Tuesday, February 23, 2010

Sri Lanka: Hundreds need reconstructive orthopedic surgery - MSF



Many patients who had surgery during the time of fighting between the Sri Lankan army and the Tamil Tigers (LTTE) that were operated on initially under emergency conditions have developed infections, particularly of the bone. The wounds, mostly caused by exploding shells and bullets, have not healed.

Dr. Inga Osmers, an MSF orthopedic surgeon, stops by a patient's bed and reviews the X-ray. An internal plate is clearly visible, attached to the bone beneath the skin. "We can see on the X-ray that the two bones are still far apart and we can see this little hole on the skin, which we call a fistula," the surgeon explains. "It is a sign of infection, a natural discharge channel. It is not very visible or striking, but underneath it, the infection has already done quite a bit of harm." Infections are very frequent in the case of war wounds, when a foreign body enters; here, most often, small shell fragments. The risks are even higher when there are many wounded patients at one time and not enough surgical resources to intervene quickly under optimal conditions.


Speaking to the patient, Inga says, "Here's what I can do: open the wound, clean it, remove the internal fixator and replace it with an external one to reduce the presence of foreign bodies in the wound. But that means you'd have to stay in the hospital for at least another several weeks. The other possibility is to wait and hope that the wound will heal, with the fistula allowing pus to drain out. I'll let you think about this for a while. Do you know when you have to go home?" The answer is no. Over the last few weeks, large numbers of displaced persons have been returning home. MSF patients are worried that hospitalisation will prevent them from going back. That's why the medical staff is careful not to perform lengthy treatments - except in the case of medical urgency - without talking it over with the patient first.

Clean, stabilise and treat to encourage healing

Leaning against the bed of an 18 year-old patient, Ingma explains the situation to the young woman. "We cleaned the wound by removing the infected tissues and bits of bone, and placed an external fixator on your leg to stabilise it. During the operation, we also took tissue samples for analysis. This will tell us what kind of infection you have and which antibiotics will be effective."

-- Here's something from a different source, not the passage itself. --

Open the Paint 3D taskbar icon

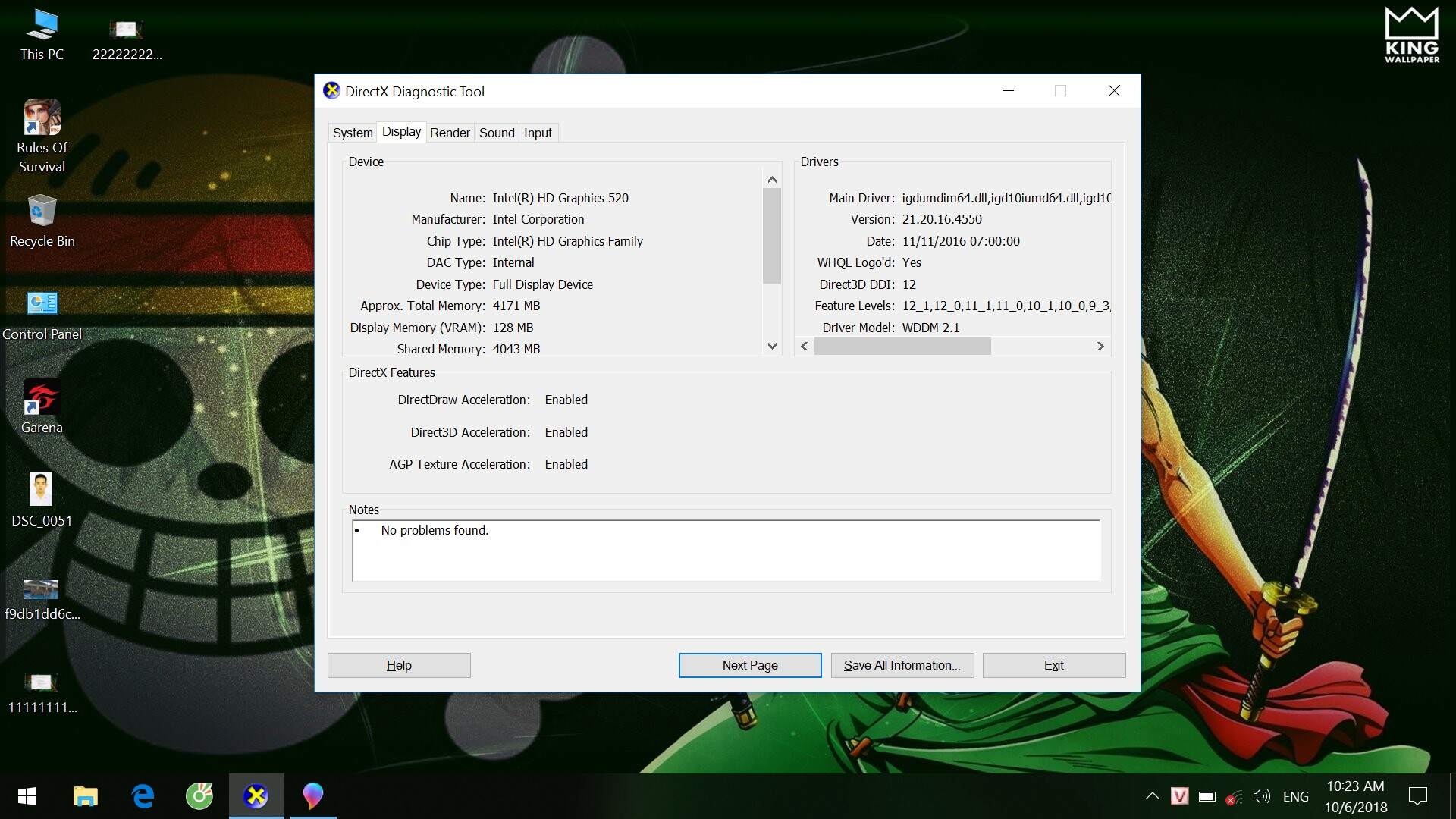click(x=313, y=796)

Wounded on April 20, this young woman had been transferred to a functioning hospital more than three days later. There, she would not agree to amputation. Five weeks later, she left the hospital with a cast and crutches. She was in constant pain, but it was bearable. The pain worsened in early November. She went to a clinic at the Menik Farm camp, where the Ministry of Health doctor referred her to the MSF hospital. She learned that the wound had not healed inside the cast and that pus was seeping out. An X-ray at the hospital revealed that the bone had not set and had become infected.

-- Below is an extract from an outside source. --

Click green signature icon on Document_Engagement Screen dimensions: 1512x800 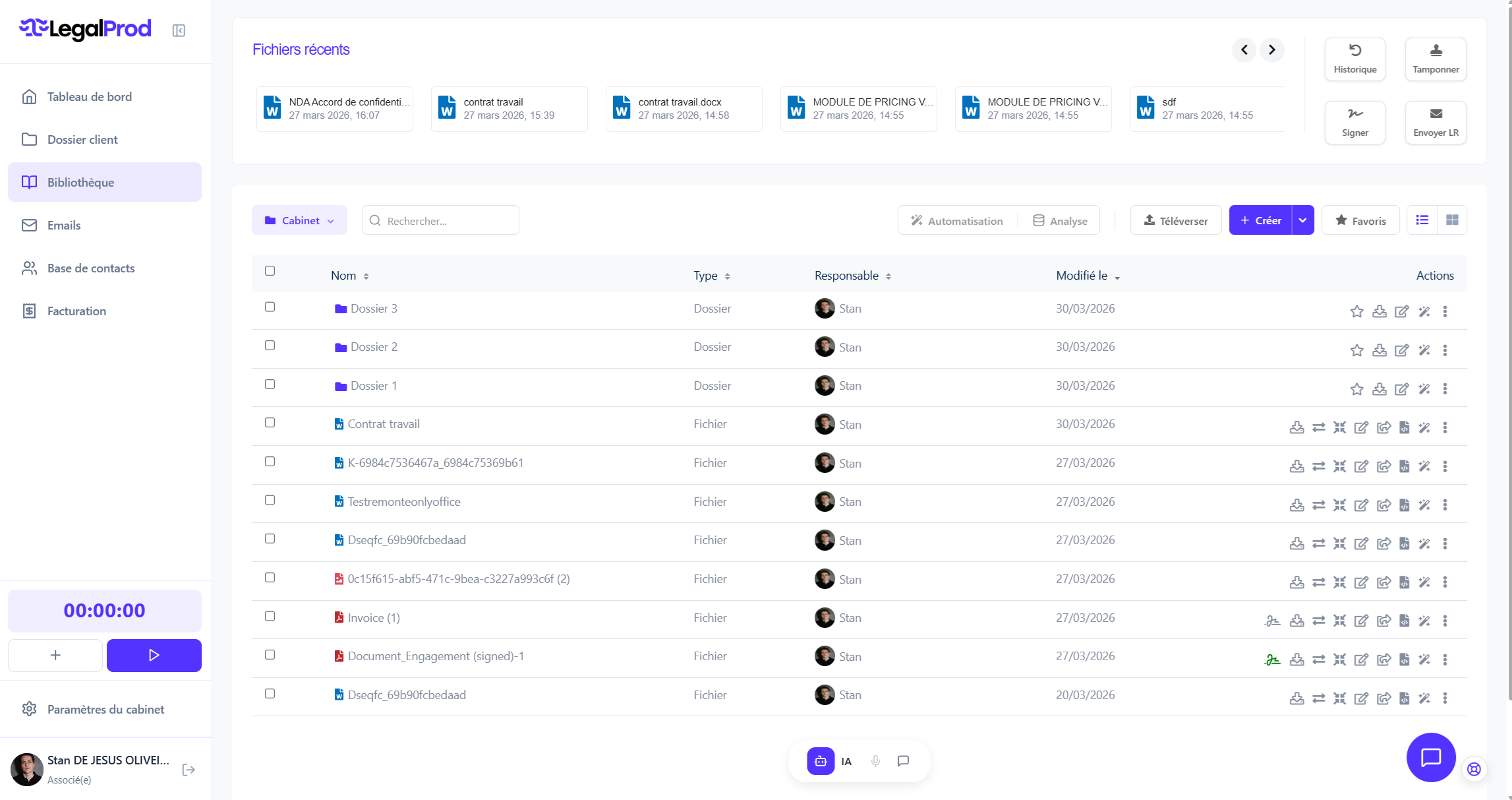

Finding patients who need surgery

In many cases, patients return home before having an operation that could ensure they would have the best possible use of their limb. "There are certainly several hundred patients who need reconstructive surgery," says Dr. Patrick Herard, an MSF consulting surgeon. "There is really no urgency. It's more a question of future quality of life than of life or death. However, they would have to agree to new operations, which will mean weeks, even months, of hospitalisation to preserve or improve the use of the wounded limb. We have experience in this kind of operation, specifically with our program in Amman, Jordan, for wounded Iraqis. MSF has developed expertise in second and third-line surgery for war wounds."

When these wounded patients return to their families and their homes, requests for this kind of surgery will probably increase.